Reverse Mortgage Case: Daughter Fights After Mother’s Passing

Some adult children are forced to engage is prolonged legal battles after their parents passing over “reverse mortgages.” These mortgages are loans available to older homeowners. Essentially it allow the owners to withdraw money on their home in a lump sum or in monthly installments. For seniors who need immediate access to funds for emergency expenses, home care, or the like, the loan is tempting.

However, there are countless horror stories about unconscionable terms placed on the homeowner. Because the owners are usually seniors, there are many examples of elderly individuals who agree to the mortgage without truly appreciated what they are getting into. It is often up to adult children to work through the mess and fight for fairness after the fact.

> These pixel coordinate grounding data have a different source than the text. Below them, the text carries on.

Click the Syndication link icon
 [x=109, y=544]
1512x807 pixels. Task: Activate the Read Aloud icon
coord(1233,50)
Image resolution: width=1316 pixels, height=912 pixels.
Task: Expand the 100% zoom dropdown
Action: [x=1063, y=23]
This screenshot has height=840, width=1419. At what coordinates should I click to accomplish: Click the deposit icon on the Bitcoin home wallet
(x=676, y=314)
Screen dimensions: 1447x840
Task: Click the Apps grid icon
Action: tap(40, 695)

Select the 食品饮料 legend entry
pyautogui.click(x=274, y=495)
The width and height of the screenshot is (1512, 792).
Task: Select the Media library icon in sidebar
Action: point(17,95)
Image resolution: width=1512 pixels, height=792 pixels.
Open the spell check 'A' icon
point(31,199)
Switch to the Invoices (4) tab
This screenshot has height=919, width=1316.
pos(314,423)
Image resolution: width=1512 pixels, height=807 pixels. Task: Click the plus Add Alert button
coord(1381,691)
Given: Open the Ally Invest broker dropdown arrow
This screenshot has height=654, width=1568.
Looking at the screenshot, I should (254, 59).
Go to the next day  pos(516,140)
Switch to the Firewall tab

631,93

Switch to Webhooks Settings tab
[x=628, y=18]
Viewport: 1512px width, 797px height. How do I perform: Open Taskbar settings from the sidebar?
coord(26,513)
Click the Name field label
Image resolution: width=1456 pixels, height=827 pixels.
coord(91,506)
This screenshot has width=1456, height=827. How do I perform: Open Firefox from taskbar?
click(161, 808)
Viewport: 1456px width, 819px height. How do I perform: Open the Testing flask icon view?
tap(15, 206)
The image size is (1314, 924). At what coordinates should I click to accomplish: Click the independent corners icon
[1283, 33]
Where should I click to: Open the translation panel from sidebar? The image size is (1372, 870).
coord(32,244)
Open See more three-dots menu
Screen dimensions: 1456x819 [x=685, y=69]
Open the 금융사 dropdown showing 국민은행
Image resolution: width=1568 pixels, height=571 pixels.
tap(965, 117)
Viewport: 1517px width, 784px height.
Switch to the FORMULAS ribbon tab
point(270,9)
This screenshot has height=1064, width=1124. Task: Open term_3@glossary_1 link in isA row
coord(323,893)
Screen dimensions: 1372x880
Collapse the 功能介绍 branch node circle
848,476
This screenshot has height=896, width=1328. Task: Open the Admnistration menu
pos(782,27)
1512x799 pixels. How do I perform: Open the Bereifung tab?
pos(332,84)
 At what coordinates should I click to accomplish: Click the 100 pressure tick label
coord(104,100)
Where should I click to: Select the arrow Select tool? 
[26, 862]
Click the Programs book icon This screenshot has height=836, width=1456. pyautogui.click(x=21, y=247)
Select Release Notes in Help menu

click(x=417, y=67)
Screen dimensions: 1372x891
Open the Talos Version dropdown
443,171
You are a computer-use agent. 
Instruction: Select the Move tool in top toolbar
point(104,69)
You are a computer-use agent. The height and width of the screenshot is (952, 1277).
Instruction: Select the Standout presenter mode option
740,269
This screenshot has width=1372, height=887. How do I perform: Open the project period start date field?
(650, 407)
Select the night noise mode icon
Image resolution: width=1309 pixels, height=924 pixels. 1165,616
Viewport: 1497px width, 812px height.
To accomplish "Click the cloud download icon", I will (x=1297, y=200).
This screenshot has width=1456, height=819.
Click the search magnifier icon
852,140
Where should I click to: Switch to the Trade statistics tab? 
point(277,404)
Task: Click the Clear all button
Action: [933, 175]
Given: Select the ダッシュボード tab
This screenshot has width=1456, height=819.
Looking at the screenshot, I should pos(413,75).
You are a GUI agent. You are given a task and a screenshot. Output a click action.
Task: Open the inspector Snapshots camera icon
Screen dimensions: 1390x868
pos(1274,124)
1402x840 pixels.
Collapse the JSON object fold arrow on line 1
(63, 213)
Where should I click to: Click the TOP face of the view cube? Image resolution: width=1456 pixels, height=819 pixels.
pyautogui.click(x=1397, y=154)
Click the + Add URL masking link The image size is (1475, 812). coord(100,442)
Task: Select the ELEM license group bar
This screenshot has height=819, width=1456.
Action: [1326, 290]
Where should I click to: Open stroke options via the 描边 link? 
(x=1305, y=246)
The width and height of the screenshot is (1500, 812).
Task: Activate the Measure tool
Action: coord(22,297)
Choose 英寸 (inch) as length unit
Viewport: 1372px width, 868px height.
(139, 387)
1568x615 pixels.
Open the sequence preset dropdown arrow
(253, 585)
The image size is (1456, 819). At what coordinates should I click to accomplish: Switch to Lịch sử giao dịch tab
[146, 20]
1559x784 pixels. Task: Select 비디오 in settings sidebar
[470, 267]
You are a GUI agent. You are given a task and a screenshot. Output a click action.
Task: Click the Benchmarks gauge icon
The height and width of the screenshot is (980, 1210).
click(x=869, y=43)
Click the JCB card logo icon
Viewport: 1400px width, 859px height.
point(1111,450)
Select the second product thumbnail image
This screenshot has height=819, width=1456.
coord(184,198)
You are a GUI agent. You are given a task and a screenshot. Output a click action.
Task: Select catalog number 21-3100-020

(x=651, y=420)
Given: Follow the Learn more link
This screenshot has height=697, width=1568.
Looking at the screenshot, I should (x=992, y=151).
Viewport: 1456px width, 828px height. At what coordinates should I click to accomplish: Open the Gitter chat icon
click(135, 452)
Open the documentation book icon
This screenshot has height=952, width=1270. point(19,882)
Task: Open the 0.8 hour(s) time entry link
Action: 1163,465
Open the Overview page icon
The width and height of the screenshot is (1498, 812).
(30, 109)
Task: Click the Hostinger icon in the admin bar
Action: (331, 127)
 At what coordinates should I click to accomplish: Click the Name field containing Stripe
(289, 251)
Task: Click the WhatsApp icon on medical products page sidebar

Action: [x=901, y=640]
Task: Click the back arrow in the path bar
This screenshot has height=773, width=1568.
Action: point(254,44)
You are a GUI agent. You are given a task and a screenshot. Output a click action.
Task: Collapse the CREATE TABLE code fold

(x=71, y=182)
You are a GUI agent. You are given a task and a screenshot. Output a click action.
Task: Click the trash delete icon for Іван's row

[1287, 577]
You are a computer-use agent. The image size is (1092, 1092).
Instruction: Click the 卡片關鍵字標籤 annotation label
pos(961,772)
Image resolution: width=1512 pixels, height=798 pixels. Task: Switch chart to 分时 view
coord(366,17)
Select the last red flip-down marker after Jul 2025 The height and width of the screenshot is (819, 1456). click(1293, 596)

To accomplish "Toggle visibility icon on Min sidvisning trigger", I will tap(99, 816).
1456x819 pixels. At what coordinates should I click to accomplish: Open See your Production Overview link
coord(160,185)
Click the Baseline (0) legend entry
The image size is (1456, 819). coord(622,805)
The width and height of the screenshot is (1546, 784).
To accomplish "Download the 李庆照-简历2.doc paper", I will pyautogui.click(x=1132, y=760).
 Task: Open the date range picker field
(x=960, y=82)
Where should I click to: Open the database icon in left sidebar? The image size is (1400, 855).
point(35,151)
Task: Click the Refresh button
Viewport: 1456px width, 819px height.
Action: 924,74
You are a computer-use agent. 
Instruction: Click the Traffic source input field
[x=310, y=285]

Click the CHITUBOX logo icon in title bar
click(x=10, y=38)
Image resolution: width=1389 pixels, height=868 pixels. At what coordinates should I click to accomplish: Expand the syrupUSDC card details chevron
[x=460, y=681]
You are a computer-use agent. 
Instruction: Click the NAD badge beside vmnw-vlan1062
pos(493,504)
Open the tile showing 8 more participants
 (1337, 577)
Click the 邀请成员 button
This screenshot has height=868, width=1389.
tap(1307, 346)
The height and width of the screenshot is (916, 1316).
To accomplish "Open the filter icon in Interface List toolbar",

For example, the Herald shared the on-going fight of one New York woman after her mother agreed to a downright “crazy” mortgage. As the story notes, the reverse mortgage in question had a base interest rate of 9.95%. On top of that the lender received a 50% share of any increase in the value of the home plus a 2% “maturity fee.” Even more there was a mandatory $33,000 annuity that needed be purchased by the homeowner with compounding interest on the balance. In other words, these are terms that most would be strongly advised against taking.

All told the adult daughter believes that the lender will be asking for upwards of $1.6 million on the reverse mortgage, even though the senior only received about $273,000 in the thirteen years from when she received the mortgage and her passing in 2010.

The senior was widowed and 78 years old when she obtained the loan from the company. Family members apparently did not know anything about the move. The article sums up the situation with a prudent reminder for all local families: “Reverse mortgages, even today’s friendlier versions that offer upfront counseling, can be hazardous to elderly borrowers’ financial health and potentially costly for their heirs.”

This is one of many reasons why it is critical for families to have discussions very early about assistance with financial matters. That need is even greater when one parent has passed away and the other is managing affairs on their own. With financial exploitation of the elderly occurring at such a high rate, it is wise for all families to seek out professional advice and put plans in place to protect assets and ensure loved ones are not taken advantage of in their golden years.